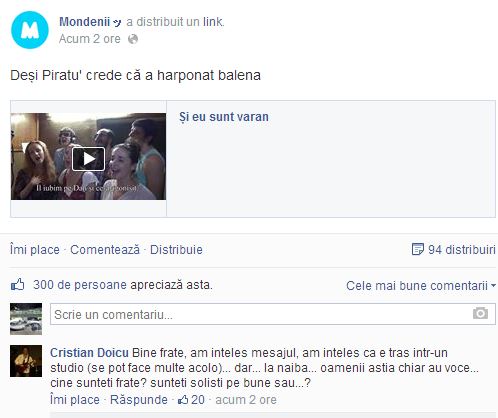Click the thumbs-up icon near 300 de persoane
This screenshot has height=418, width=498.
point(18,284)
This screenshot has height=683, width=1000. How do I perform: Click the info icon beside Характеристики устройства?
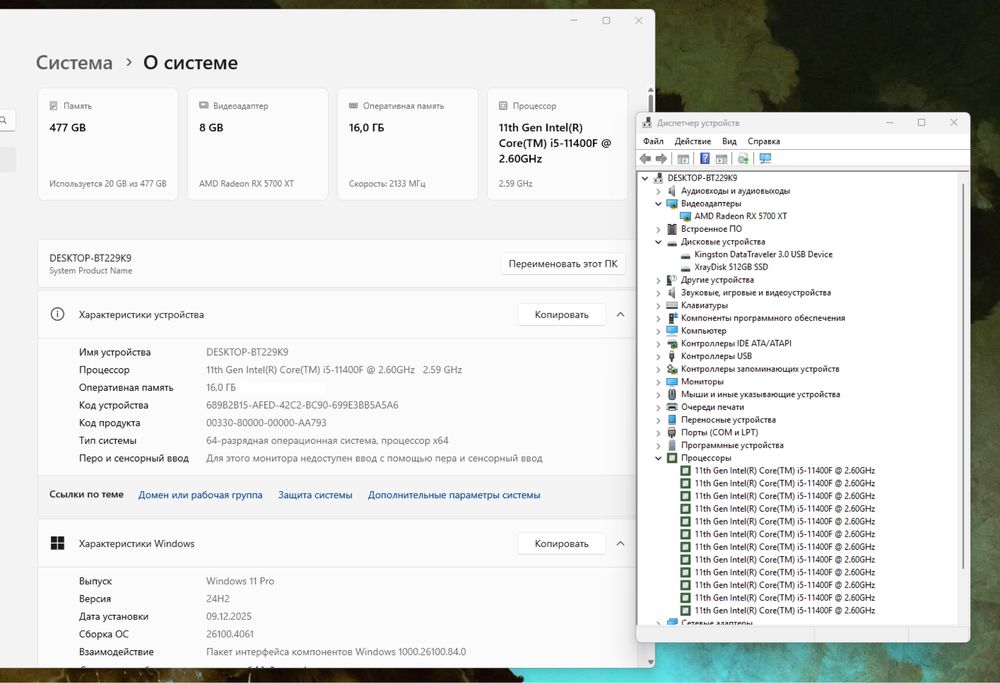pyautogui.click(x=58, y=314)
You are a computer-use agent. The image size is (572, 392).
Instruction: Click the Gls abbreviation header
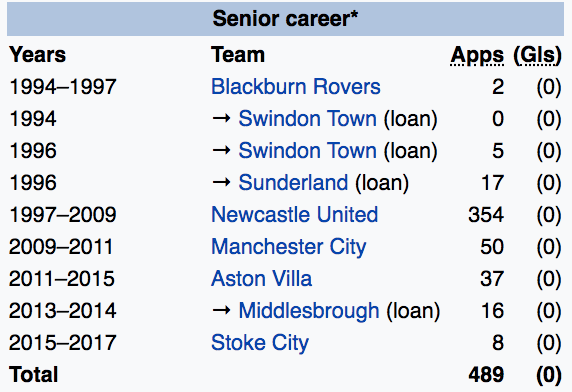(537, 55)
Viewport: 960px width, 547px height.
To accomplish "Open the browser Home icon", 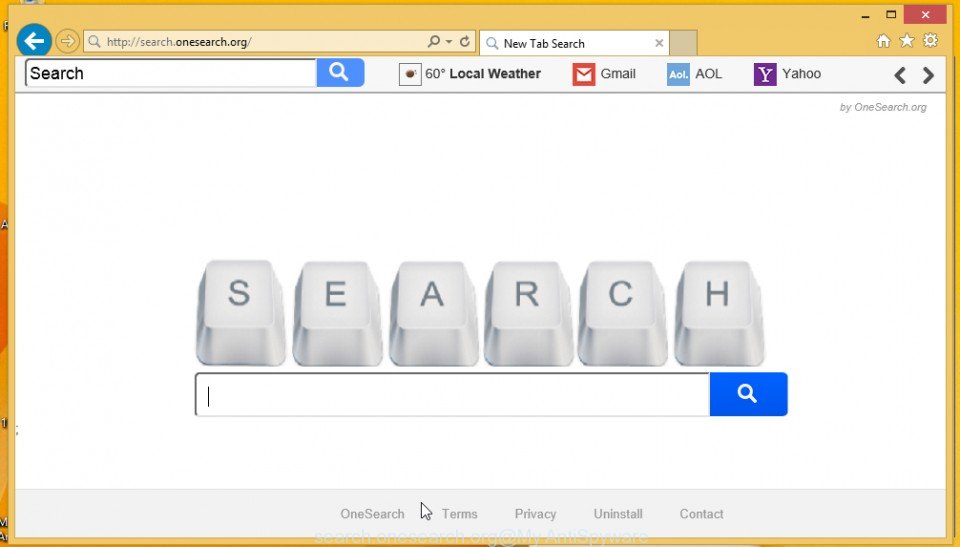I will [883, 41].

■ ■ ■ ■

### Activity
Starting at the line with "This screenshot has height=683, width=1000." and finishing at the line with "Viewport: 960px width, 547px height.", copy the material above exactly, both lines included. Nothing else goes in, and no pictures.

### Answer section
This screenshot has height=683, width=1000. How do I perform: Click the info icon beside Характеристики устройства?
pyautogui.click(x=58, y=314)
You are a computer-use agent. The image size is (572, 392).
Instruction: Click the Gls abbreviation header
(537, 55)
Viewport: 960px width, 547px height.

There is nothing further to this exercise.